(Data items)
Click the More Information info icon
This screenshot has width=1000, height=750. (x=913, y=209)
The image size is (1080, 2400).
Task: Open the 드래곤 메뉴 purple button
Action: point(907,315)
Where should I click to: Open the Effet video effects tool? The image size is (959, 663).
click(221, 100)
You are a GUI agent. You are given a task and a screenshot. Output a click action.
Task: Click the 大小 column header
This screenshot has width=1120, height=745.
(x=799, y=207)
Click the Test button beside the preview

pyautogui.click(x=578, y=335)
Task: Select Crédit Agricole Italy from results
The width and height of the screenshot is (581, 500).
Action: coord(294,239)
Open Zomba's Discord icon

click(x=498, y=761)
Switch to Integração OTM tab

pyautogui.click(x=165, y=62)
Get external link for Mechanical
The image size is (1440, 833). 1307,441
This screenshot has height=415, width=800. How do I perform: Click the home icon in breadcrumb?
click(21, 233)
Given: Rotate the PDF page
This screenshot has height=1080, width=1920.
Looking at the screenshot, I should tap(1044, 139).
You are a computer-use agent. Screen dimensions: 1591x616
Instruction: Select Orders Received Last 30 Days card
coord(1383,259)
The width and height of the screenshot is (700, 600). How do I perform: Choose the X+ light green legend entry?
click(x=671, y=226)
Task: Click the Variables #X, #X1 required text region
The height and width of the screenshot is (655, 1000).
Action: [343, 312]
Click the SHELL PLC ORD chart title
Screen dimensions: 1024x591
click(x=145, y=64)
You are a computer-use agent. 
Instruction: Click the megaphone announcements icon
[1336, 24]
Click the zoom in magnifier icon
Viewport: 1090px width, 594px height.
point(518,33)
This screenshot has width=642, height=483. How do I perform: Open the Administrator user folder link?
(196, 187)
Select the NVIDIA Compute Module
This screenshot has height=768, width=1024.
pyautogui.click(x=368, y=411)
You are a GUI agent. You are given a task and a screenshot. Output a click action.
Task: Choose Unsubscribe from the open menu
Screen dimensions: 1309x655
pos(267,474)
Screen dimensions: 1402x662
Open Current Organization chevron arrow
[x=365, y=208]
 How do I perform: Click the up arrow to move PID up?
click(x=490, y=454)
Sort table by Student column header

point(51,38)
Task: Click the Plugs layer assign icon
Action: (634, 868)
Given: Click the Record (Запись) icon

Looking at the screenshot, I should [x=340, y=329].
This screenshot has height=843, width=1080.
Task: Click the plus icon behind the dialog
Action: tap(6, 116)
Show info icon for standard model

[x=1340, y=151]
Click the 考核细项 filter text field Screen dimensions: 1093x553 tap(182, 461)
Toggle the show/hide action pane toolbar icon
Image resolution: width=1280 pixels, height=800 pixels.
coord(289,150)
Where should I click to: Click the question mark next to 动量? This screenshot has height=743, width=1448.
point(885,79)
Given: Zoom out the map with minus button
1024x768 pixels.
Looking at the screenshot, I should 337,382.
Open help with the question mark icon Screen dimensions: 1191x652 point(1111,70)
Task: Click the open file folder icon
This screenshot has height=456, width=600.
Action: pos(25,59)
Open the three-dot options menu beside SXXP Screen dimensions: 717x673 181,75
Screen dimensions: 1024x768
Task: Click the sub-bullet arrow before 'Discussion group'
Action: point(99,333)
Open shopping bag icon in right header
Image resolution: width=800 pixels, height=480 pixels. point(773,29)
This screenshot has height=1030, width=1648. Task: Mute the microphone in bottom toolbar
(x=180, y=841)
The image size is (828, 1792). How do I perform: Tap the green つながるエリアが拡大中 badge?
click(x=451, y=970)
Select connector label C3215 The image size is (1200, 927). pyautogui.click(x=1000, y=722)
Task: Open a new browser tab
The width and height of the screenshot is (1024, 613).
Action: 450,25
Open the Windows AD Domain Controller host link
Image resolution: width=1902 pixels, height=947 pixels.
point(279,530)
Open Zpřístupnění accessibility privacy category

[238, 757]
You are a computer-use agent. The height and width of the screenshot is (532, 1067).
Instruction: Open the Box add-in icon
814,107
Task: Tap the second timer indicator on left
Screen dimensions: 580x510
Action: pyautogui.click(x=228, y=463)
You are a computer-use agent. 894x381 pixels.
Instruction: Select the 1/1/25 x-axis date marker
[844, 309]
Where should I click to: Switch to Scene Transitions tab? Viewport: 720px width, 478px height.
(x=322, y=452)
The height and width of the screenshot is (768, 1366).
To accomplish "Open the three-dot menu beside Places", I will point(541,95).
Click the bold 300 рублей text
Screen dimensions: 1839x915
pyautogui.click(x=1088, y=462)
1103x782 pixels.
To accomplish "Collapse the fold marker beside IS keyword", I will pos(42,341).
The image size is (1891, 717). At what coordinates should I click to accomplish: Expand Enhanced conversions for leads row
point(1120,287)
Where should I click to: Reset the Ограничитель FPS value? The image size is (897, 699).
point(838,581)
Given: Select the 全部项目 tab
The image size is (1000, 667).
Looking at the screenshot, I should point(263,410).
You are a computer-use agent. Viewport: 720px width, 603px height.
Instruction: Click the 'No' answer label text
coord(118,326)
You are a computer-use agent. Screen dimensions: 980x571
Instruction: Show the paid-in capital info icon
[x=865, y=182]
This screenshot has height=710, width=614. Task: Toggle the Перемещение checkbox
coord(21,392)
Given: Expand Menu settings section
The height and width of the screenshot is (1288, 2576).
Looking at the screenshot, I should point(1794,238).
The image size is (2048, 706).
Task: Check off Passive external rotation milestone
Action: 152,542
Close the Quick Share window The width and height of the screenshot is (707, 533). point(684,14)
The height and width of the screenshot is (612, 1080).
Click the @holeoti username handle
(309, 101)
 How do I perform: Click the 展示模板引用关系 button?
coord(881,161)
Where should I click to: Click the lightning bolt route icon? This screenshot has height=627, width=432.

▶ [ACTIVITY]:
Match on "with" and copy out every line of the entries that contains it.

▶ [ANSWER TO THE PROBLEM]:
Given: Zoom out the map with minus button
Open help with the question mark icon Screen dimensions: 1191x652 point(1111,70)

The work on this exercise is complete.